• **Required work**
The answer consists solely of the lines running from the one with "You are a computer-use" through the final line below, transcribed exactly and without any pictures.

• **Supplied records**
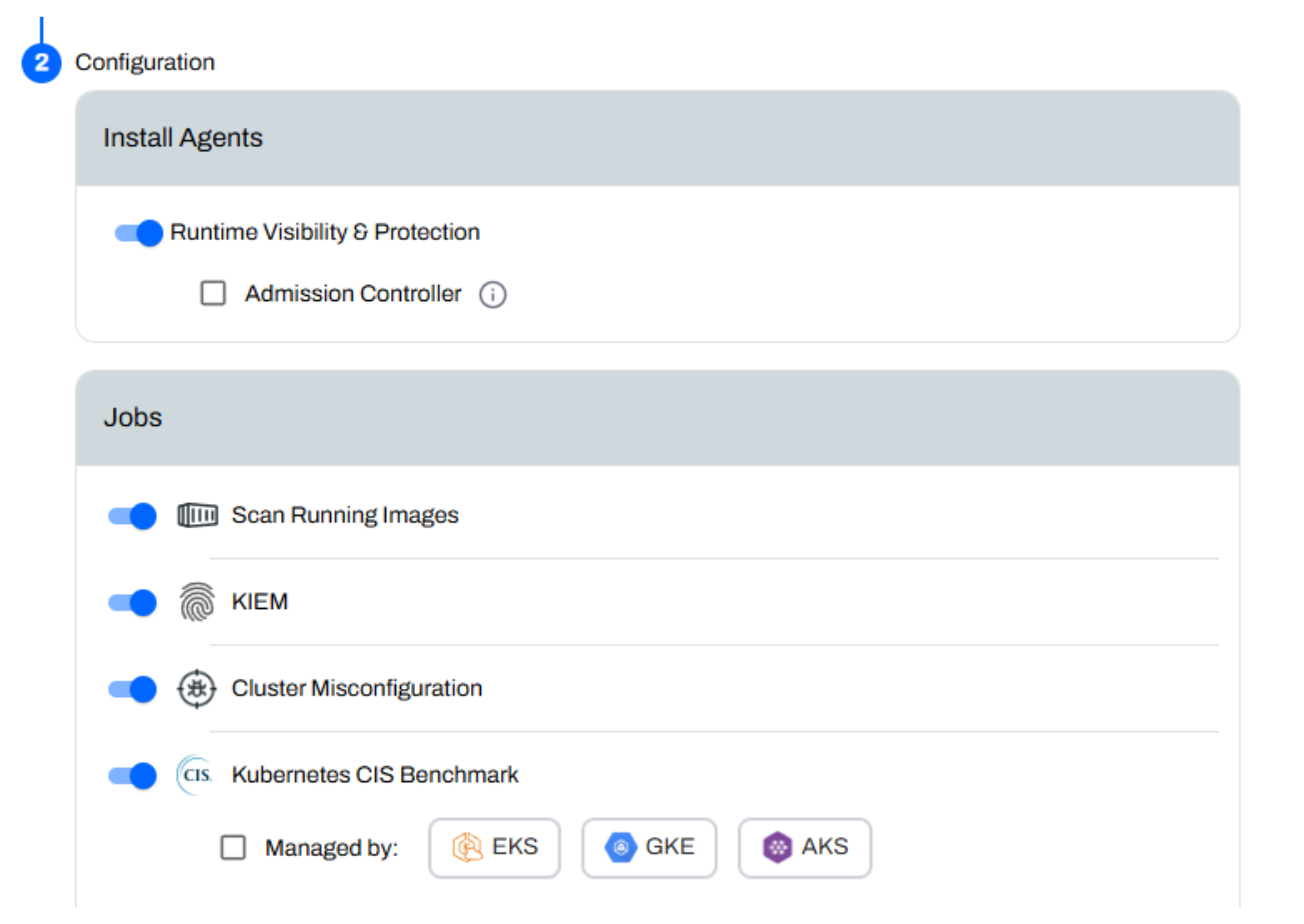This screenshot has height=924, width=1304.
Task: Click the Admission Controller info icon
Action: coord(492,295)
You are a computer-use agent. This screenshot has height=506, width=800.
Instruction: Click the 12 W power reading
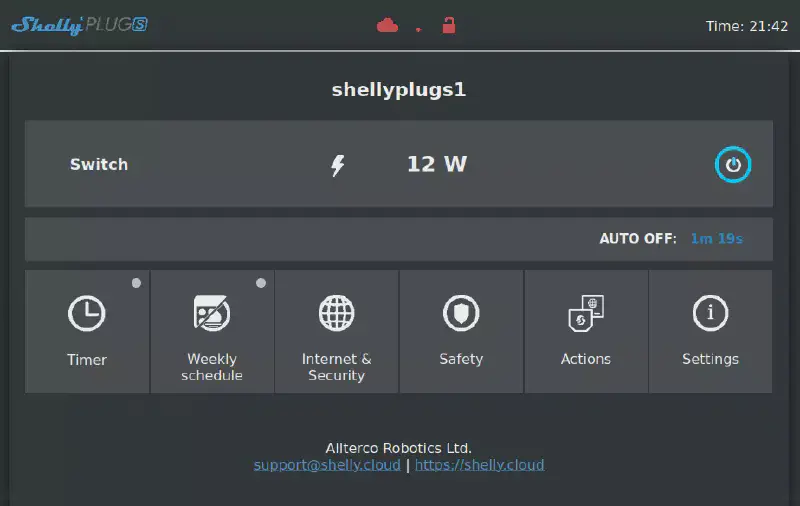pyautogui.click(x=436, y=165)
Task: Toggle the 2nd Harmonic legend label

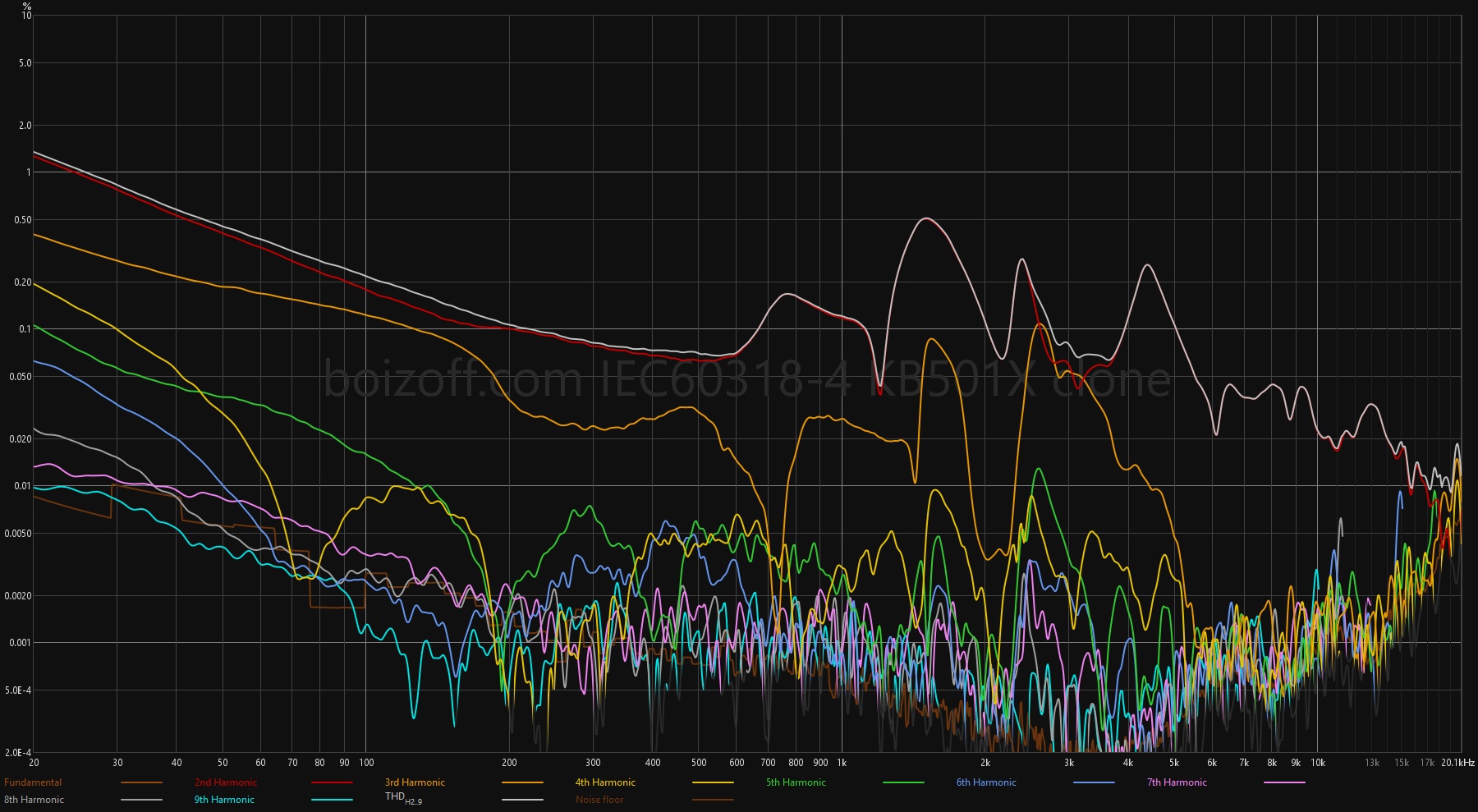Action: coord(226,782)
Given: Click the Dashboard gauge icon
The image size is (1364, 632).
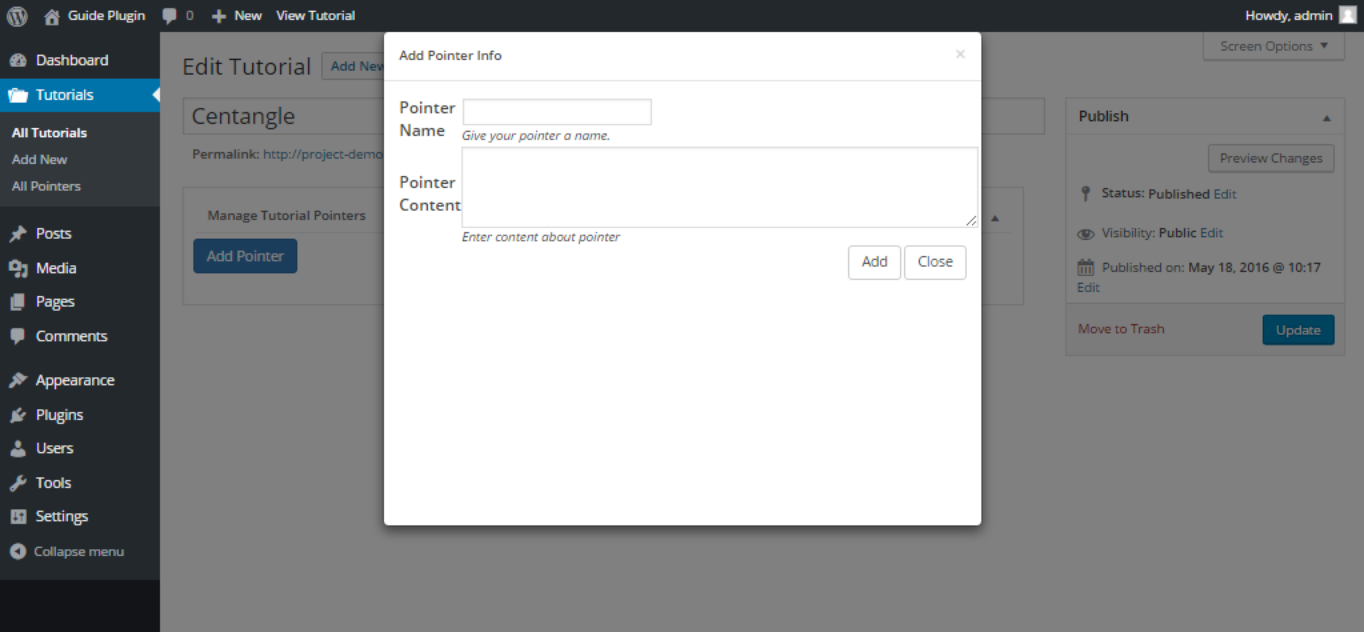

• **Worked solution**
You are a computer-use agent. This screenshot has height=506, width=800.
Instruction: Click the 12 W power reading
pyautogui.click(x=436, y=165)
Task: Toggle the 2nd Harmonic legend label

Action: coord(226,782)
Given: Click the Dashboard gauge icon
The image size is (1364, 632).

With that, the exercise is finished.